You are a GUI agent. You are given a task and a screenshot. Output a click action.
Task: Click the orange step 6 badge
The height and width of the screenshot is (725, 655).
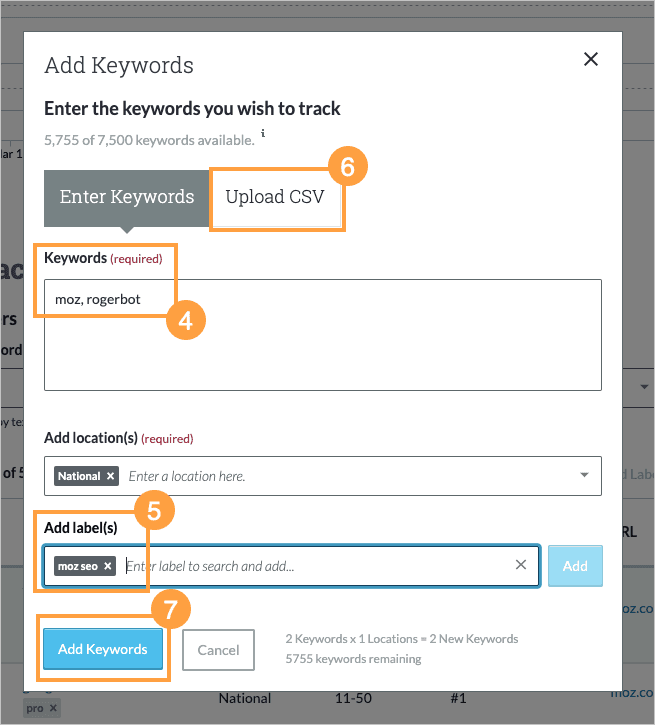pyautogui.click(x=347, y=167)
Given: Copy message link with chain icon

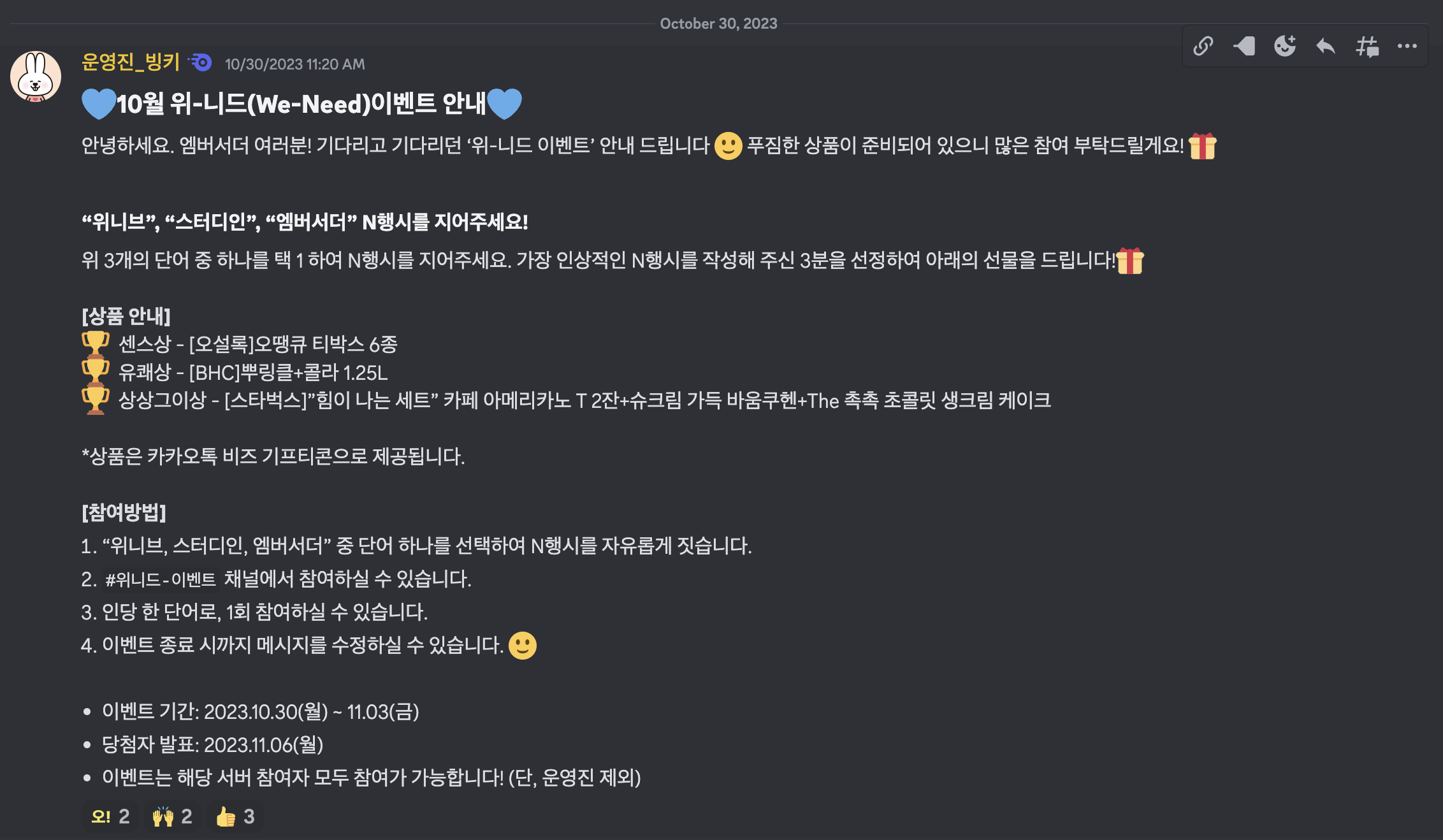Looking at the screenshot, I should click(x=1203, y=47).
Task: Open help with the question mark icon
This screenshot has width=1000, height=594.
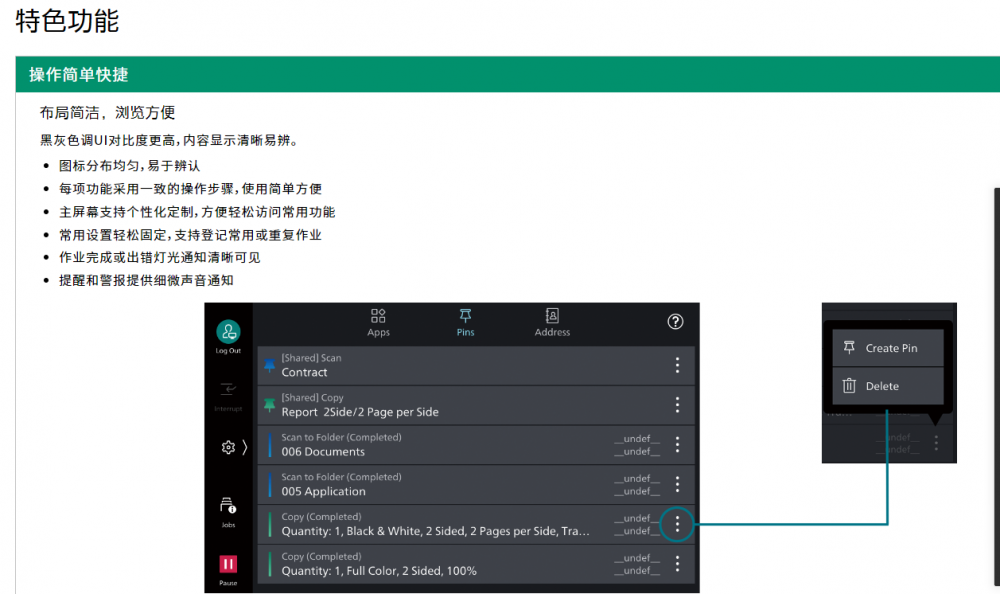Action: [x=675, y=321]
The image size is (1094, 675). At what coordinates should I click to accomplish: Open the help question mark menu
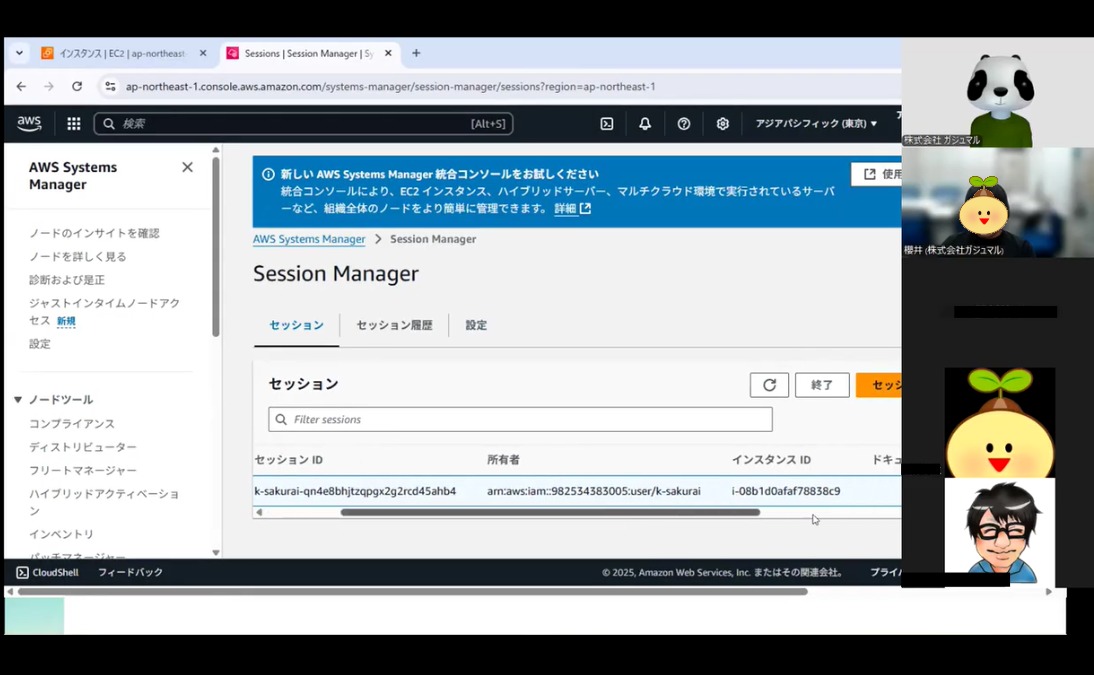(684, 124)
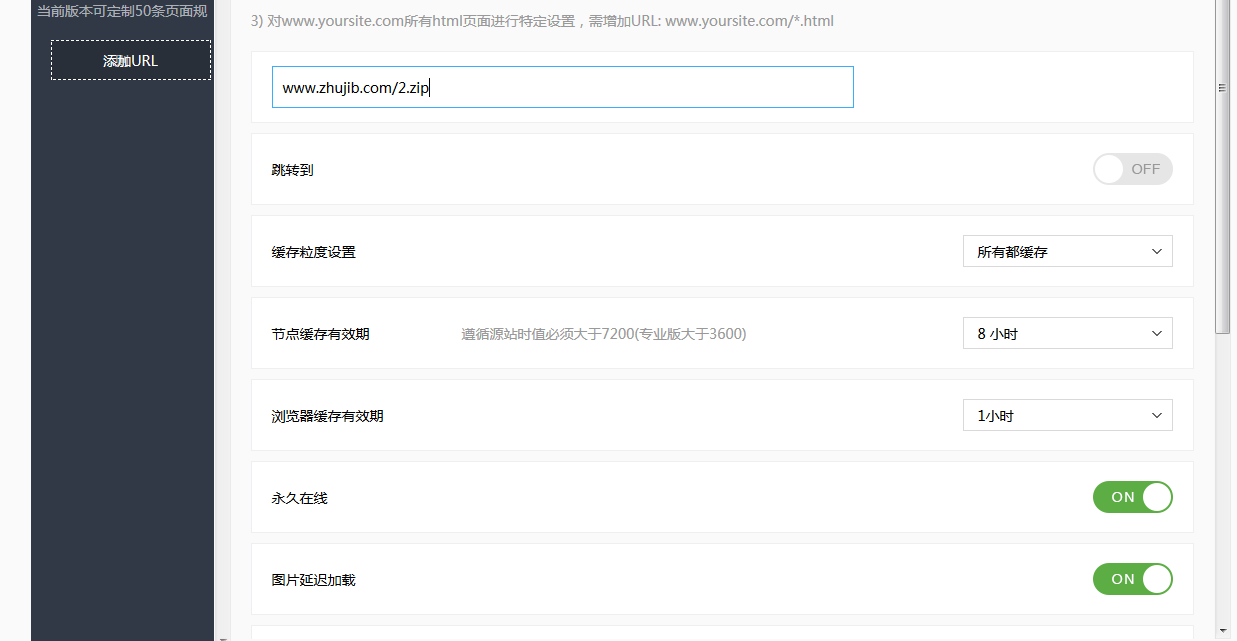Open the 8 小时 node cache dropdown
1237x641 pixels.
tap(1067, 333)
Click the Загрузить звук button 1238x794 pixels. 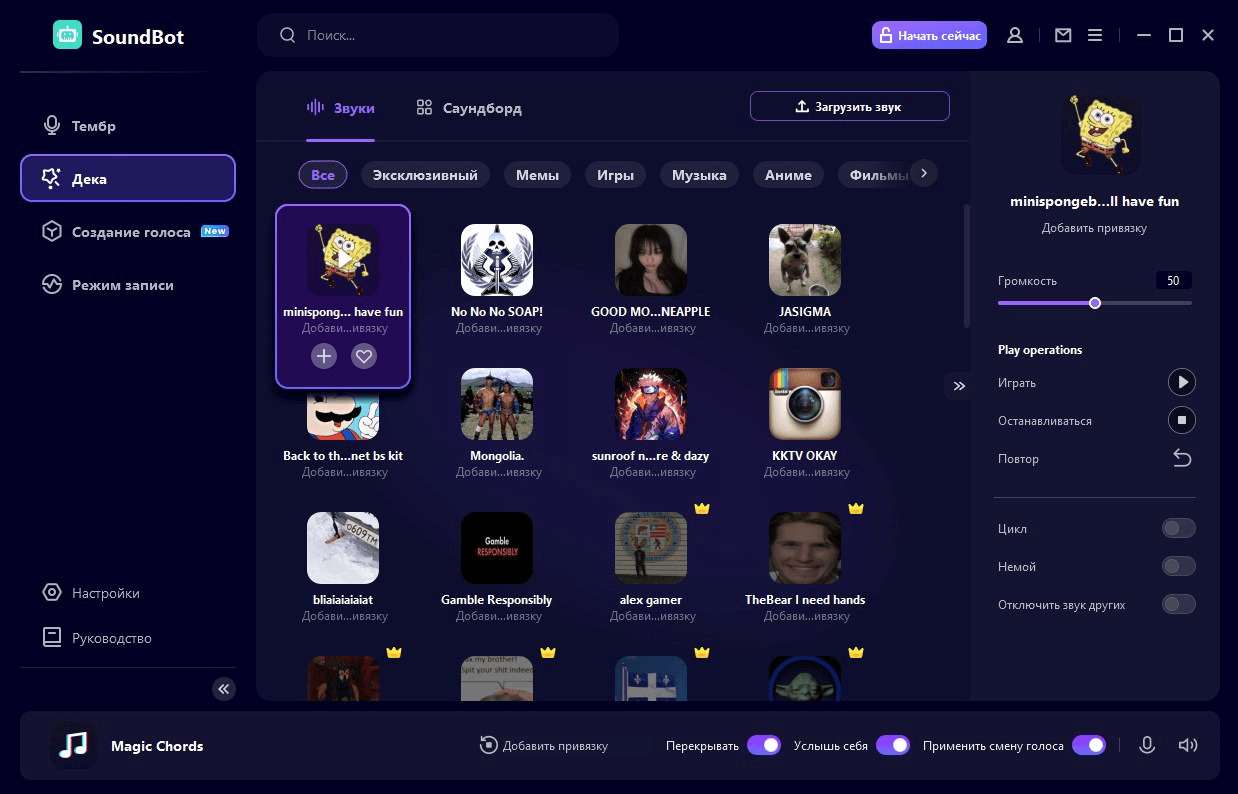849,106
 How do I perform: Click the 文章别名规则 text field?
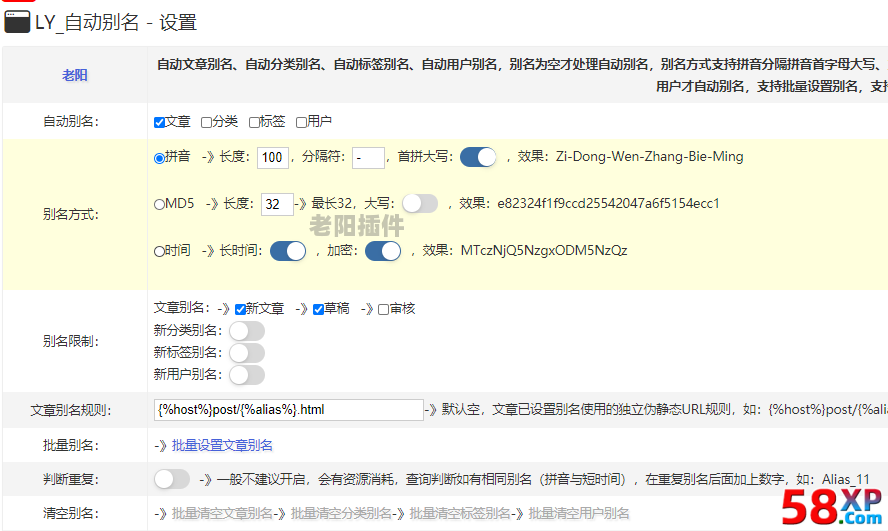click(289, 409)
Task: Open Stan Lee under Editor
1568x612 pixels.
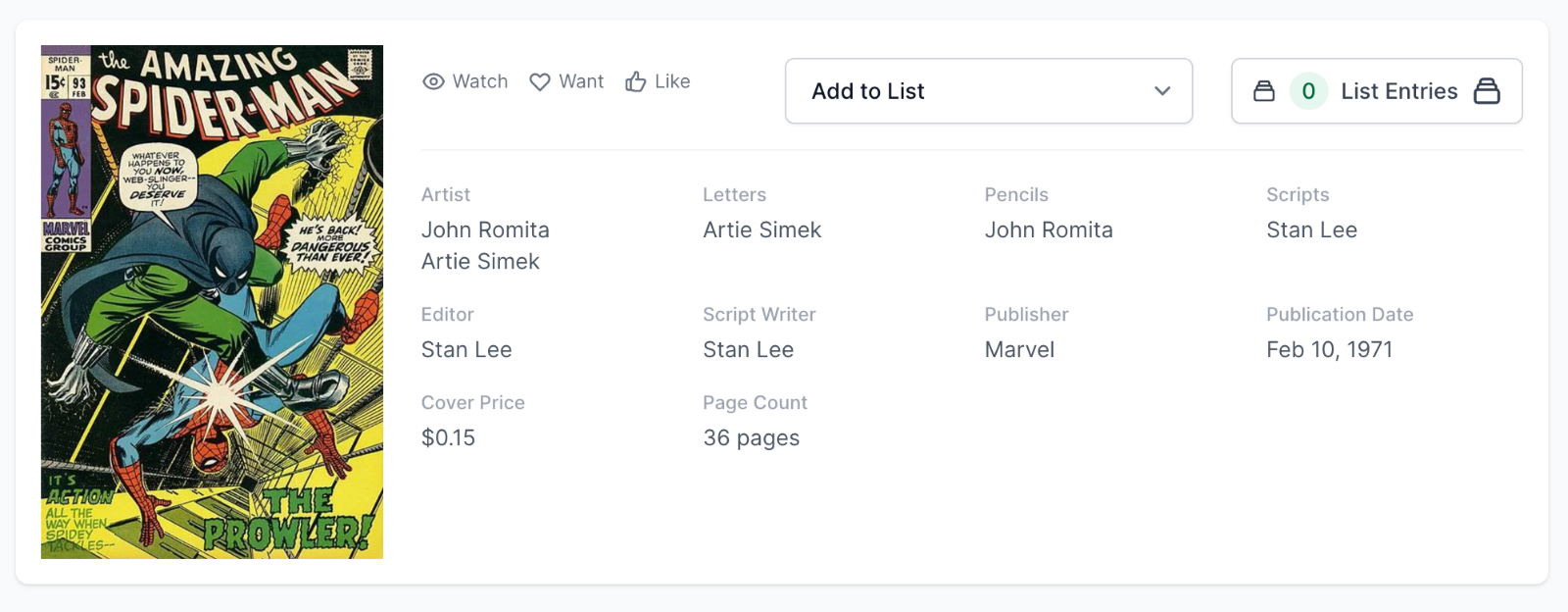Action: (466, 349)
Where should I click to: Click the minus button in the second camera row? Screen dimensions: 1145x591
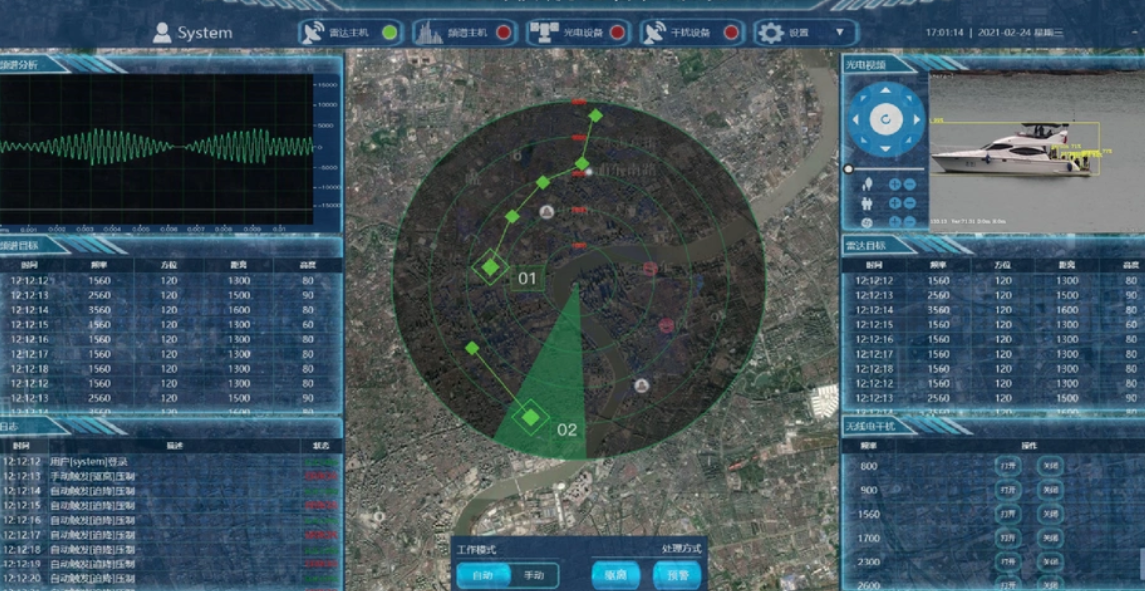(x=910, y=203)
◆ ◆ ◆ ◆ ◆ ◆ ◆
Work to be completed: Your answer should hold only the lines from the line with "Task: Open Stan Lee under Editor" through the closing line of the records, restated exactly and free of pictures.

Reply:
Task: Open Stan Lee under Editor
1568x612 pixels.
Action: (466, 349)
Where should I click to: Click the minus button in the second camera row? Screen dimensions: 1145x591
(x=910, y=203)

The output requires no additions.